Otto progetti hanno già ottenuto l’ammissione al finanziamento, per un valore complessivo di circa cinque milioni di euro. Un progetto è stato respinto, mentre altri due sono ancora al vaglio dei valutatori. Nel frattempo, il Consiglio di Amministrazione di Sviluppo Italia Molise – organismo intermedio del PR Molise 2021–2027 – ha già deliberato contributi per tre milioni di euro nelle ultime due sedute, con ulteriori concessioni attese nelle prossime settimane.
Il bando sostiene un programma articolato di investimenti in ricerca, coinvolgendo università, organismi di ricerca e imprese altamente specializzate. Centrale il ruolo dell’Università degli Studi del Molise, impegnata in progetti che rispecchiano la Strategia di Specializzazione Intelligente (RIS3) regionale. Le iniziative ammesse spaziano dall’intelligenza artificiale applicata alla medicina e alla valorizzazione del patrimonio architettonico, allo sviluppo di piattaforme digitali avanzate e soluzioni di cyber sicurezza: un ventaglio di innovazioni che conferma la volontà del Molise di posizionarsi su frontiere tecnologiche di rilievo.

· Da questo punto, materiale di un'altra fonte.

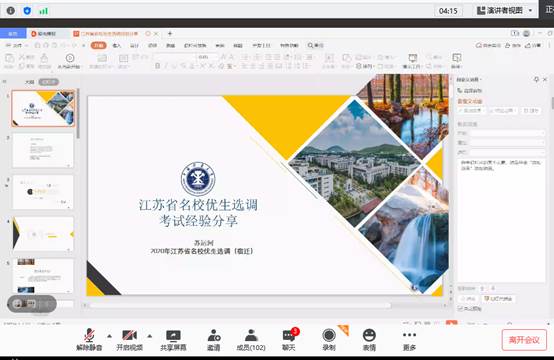554x360 pixels.
Task: Click the 共享屏幕 share screen icon
Action: tap(173, 340)
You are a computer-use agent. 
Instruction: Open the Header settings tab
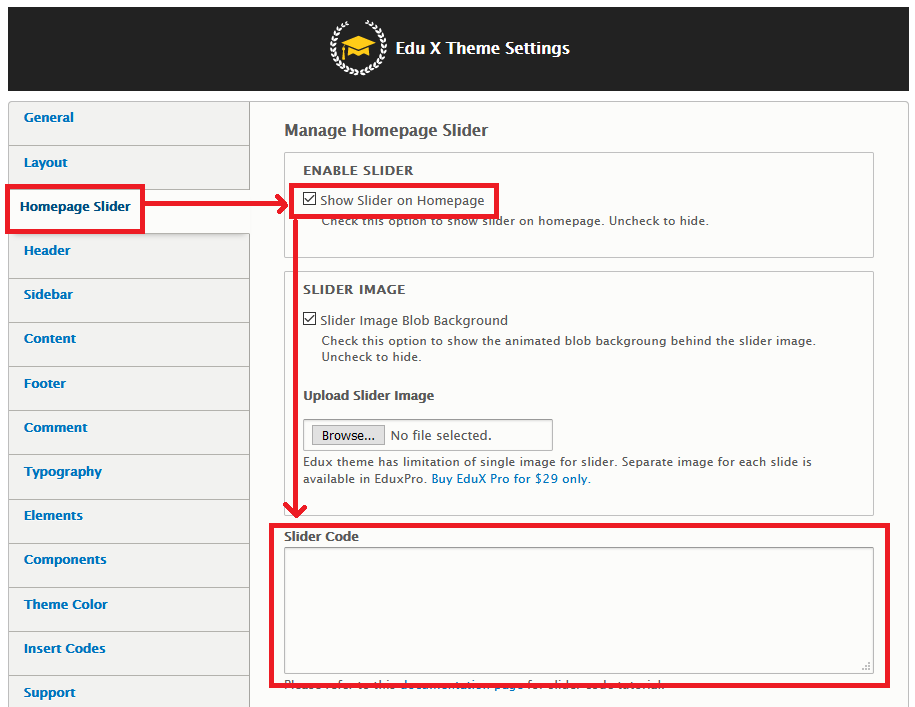[47, 251]
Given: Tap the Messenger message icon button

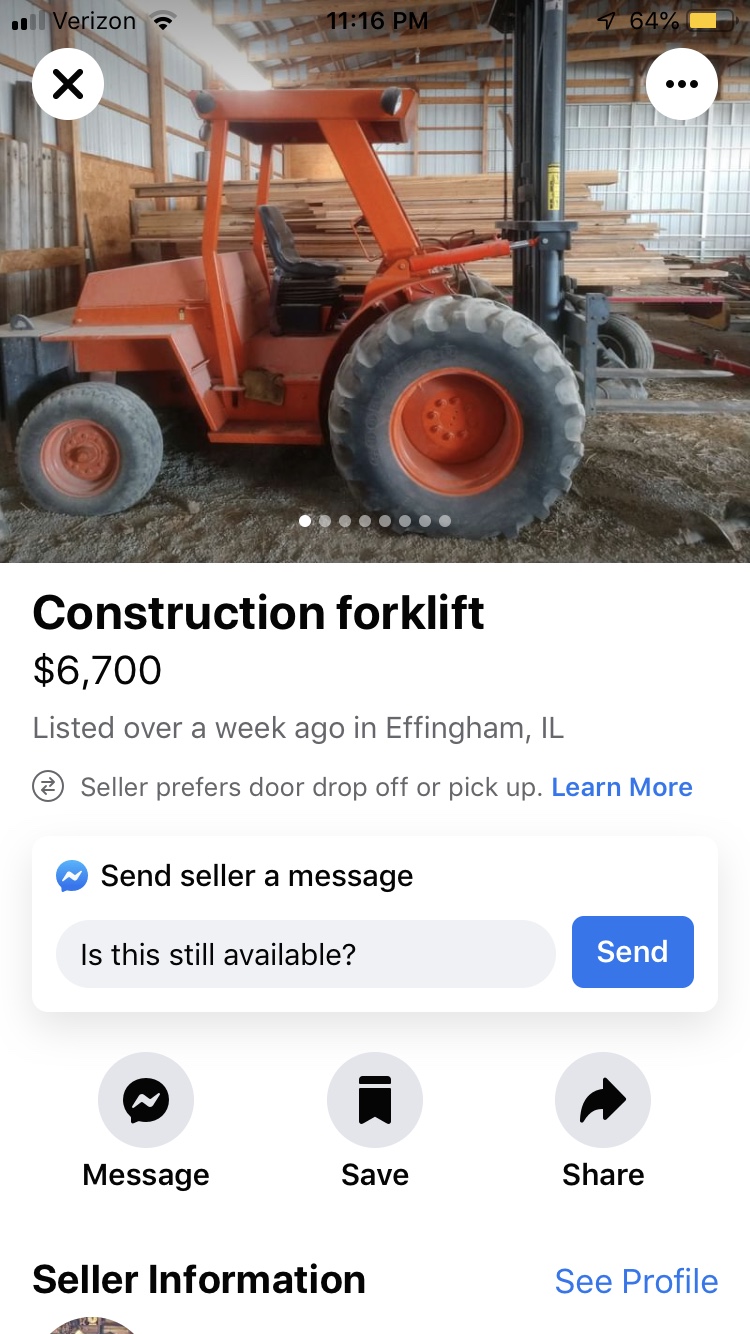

“La Giunta regionale – afferma l’assessore Andrea Di Lucente – sta valutando un incremento della dotazione finanziaria del bando, così da permettere lo scorrimento della graduatoria e sostenere ulteriori progetti meritevoli. Ricerca e innovazione sono una leva fondamentale per creare futuro: investire in conoscenza significa generare sviluppo economico, occupazione qualificata e nuove opportunità per le giovani generazioni”. Un messaggio che, in apertura d’anno, assume il valore di un impegno politico e culturale: fare della ricerca un pilastro strutturale della crescita regionale.